Can you explain briefly what the work-around does ("If AscW(Selection.Characters(1).Text) = AscW(.Text) ..."); i.e., how it distinguishes the two sigma forms?

Can't miss when it slaps you with compile error.

Best I can say is the Find operation doesn't distinguish between the two characters. Search for one and it finds both. This can be demonstrated by manual execution of the Find/Replace dialog. However, the AscW() function returns a different number for each character (the 962 and 963 used by ChrW() function) so VBA can see the difference.
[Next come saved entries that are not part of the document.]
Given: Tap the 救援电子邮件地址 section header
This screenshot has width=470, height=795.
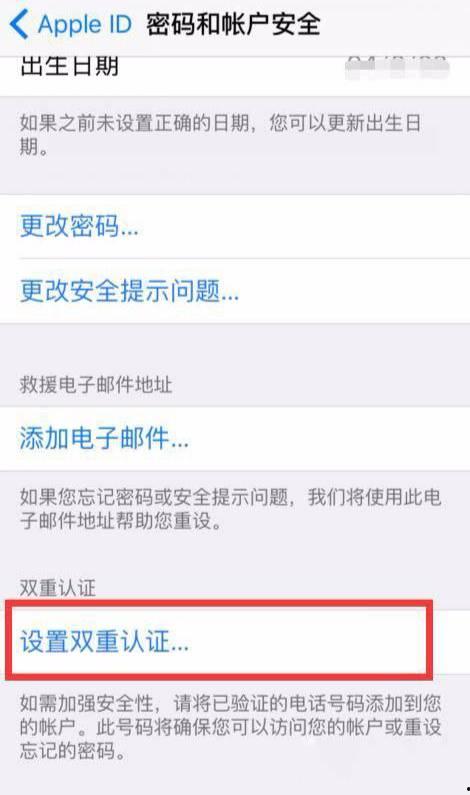Looking at the screenshot, I should click(96, 385).
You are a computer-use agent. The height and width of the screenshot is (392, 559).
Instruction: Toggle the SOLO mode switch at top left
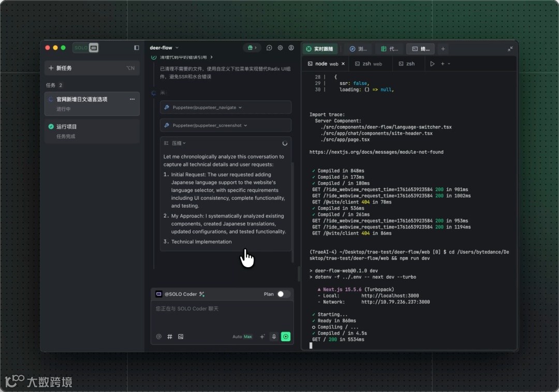click(85, 48)
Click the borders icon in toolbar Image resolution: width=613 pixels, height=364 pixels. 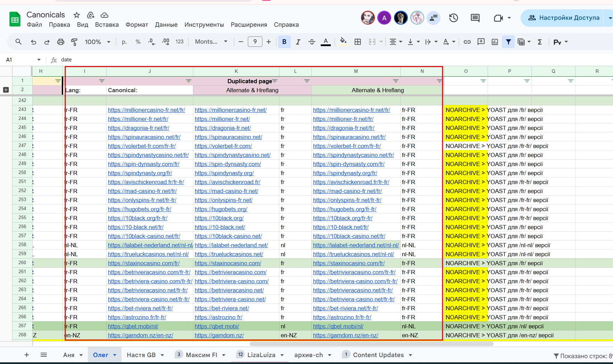[358, 42]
The conditional tests if search text matches found text.

Thanks again for your help.

I stumbled on this alternative, which appears to have the same result. (The two lines in blue are commented out, and the one in red is added.)


Sub Macro1()
Dim vFindText As Variant
Dim vReplaceText As Variant
Dim oRng As Range
Dim i As Integer
Dim lAsk as Long


vFindText = Array(ChrW(962), ChrW(963))
vReplaceText = Array(-4010, -3981)
For i = 0 To UBound(vFindText)
Set oRng = ActiveDocument.Range
With oRng.Find
.Text = vFindText(i)
.MatchCase = True
Do While .Execute
oRng.Select
' If AscW(Selection.Characters(1).Text) = AscW(.Text) Then
lAsk = MsgBox("Replace Symbol", vbYesNoCancel)
If lAsk = 2 Then GoTo lbl_Exit
If lAsk = 6 Then
oRng.InsertSymbol Font:="Symbol", _
CharacterNumber:=vReplaceText(i), _
Unicode:=True
End If
' End If
oRng.Collapse 0
Loop
End With
Next i
lbl_Exit:
End Sub


This has the upside of running faster, as there are no "false" instances of the "If AscW(Selection.Characters(1).Text) = AscW(.Text) Then ..." condition to be skipped during any loop. However, are there any potential downsides to this alternative?

I wouldn't know. Have to let you do testing to determine that. But that does explain why both symbols are treated same. One is lower case and one is upper case and non-case sensitive is default. Specifying MatchCase as True forces case sensitivity in the Find action. Cool!!.

Don't think I tried that in my manual test.

OK thanks. I have done some testing, and it appears to work as required. I will report back if any issues turn up.

There are actually four Greek letters that have two lower-case forms.

30588

For some reason, Word's Find function distinguishes between the two forms of the first three pairs (theta, pi, phi) even with the Match Case option off; only the two forms of sigma are treated as identical unless the Match Case option is on.